▸ **Texte présenté**
Voici le texte de la présentation que j'ai fait hier aux mardis de l’anarchie où je participais à un panel. La commande était de parler de ma vision subjective de l'anarchisme et de ce qui m'attire et m'inspire le plus dans les idées et valeurs libertaires.
Au commencement, il y eu la révolte. Adolescent, j'étais un révolté. Je ne sais pas pour vous, mais moi, à 16 ans, je vivais la société comme un vaste complexe carcéral totalitaire. L'autorité arbitraire des adultes, leur pouvoir démesuré sur ma vie et celle de mes semblables, me révoltait. Moi qui n'acceptais pas de jouer le jeu, d'être un bon élève tranquille et sans histoire, j'aurais dû vivre mon adolescence et mes expériences dans la clandestinité?... Beaucoup l'ont fait, mais j'ai choisi un autre chemin. À la place je me révoltais, je provoquais et je confrontais directement l'autorité et les innombrables injustices. Je le faisais jusque dans mon style vestimentaire et dans la musique punk que j'écoutais à tue tête. J'organisais avec mes amis des chahuts dès que je pouvais et quelques débrayages mémorables (conscient, dans le temps de la première guerre en Irak, ou non, simplement en tirant la sonnette d'alarme ou en faisant un appel à la bombe s'il faisait un peu trop beau sur l'heure du midi).

▸ **À faire**
• 1. Répondez à ces questions d'après le texte sur l'anarchisme :
(a) Dans quel cadre la présentation a-t-elle été faite ?
(b) À quel âge la société était-elle vécue comme un vaste complexe carcéral totalitaire ?
(c) Quelle musique est écoutée à tue-tête ?
• 2. Reprenez le texte sur l'anarchisme à la suite de sa dernière phrase.

▸ **Liste des données**
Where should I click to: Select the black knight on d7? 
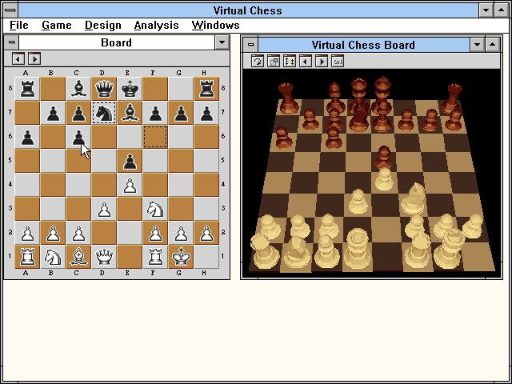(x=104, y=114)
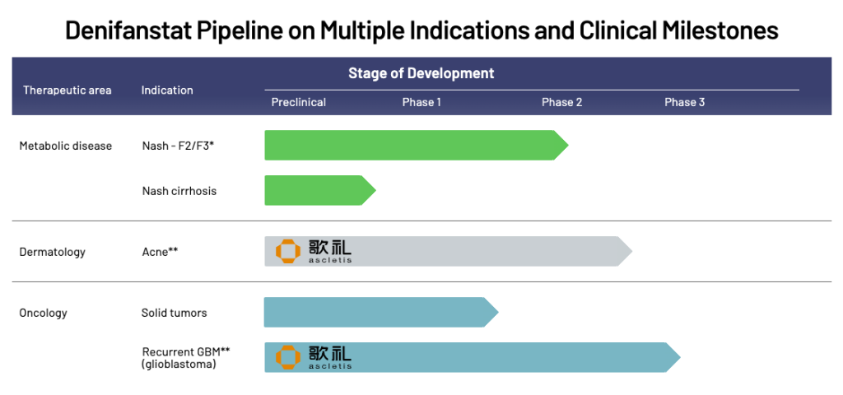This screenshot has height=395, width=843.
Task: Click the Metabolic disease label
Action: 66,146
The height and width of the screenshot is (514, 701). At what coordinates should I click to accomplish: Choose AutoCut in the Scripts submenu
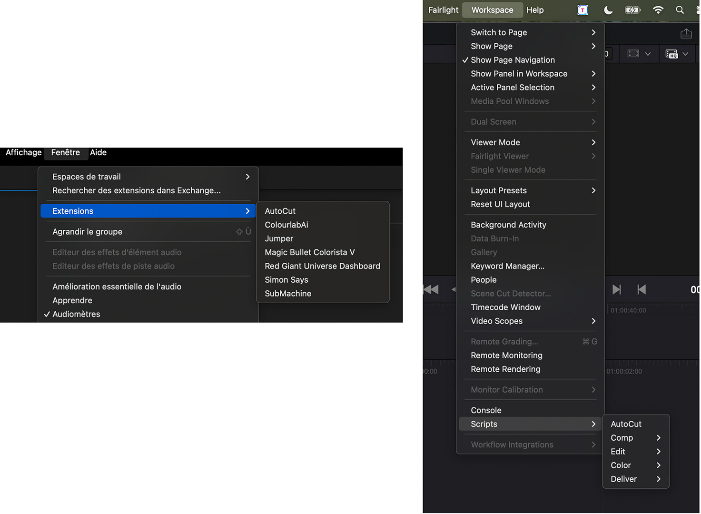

▸ **Réponses fournies**
• 1.
(a) Aux mardis de l'anarchie, dans le cadre d'un panel.
(b) À 16 ans.
(c) La musique punk.

• 2.
J'ai découvert l'anarchisme dans les paroles de la musique que j'écoutais et dans des livres que mon libraire de beau-père me mettait entre les mains en me disant qu'il fallait au moins que je sache de quoi je parlais. L'anarchisme mettait des mots sur mon senti --des mots que je ne comprenais pas toujours très bien, d'ailleurs-- et me semblait être la critique ultime: plus de riches, plus de travail, plus de gouvernement, plus d'autorité, plus rien. Juste nous autres. On détruit tout et on recommence. Du passé, faisons table rase. L'anarchisme était donc la formulation politique de ma révolte.
J'ai longtemps cru que l'essentiel était de fomenter la rébellion, de cultiver l'esprit de révolte. Qu'il fallait poser des gestes, montrer l'exemple, créer des situations, passer à l'action. L'émeute me semblait le summum du geste anarchiste. Une répétition générale, une pratique pour l'insurrection à venir. La violence de masse, voilà ce qu'il fallait encourager et glorifier. S'il fallait s'organiser c'était pour des tâches concrètes et immédiates: sortir un journal, faire une action, organiser un concert. Le reste suivrait naturellement.
L'expérience m'a amené à changer progressivement de perspective. Un jour j'ai compris que pour qu'elle dure et laisse des traces, pour qu'elle soit productive donc, il fallait aussi organiser la révolte et la transformer en contre-institution. Et c'est à partir de ce moment que je me suis attardé à l'autre versant des théories anarchistes: le côté constructif. Non seulement l'anarchisme avait théorisé la révolte, mais il avait aussi beaucoup à dire sur la trahison de la révolte et sur quelques moyens d'y remédier. On peut penser entre autres à l'autogestion, à l'action directe, aux assemblées générales et au fédéralisme. Autant de moyens pour que les révoltés gardent au moins le contrôle sur leur révolte.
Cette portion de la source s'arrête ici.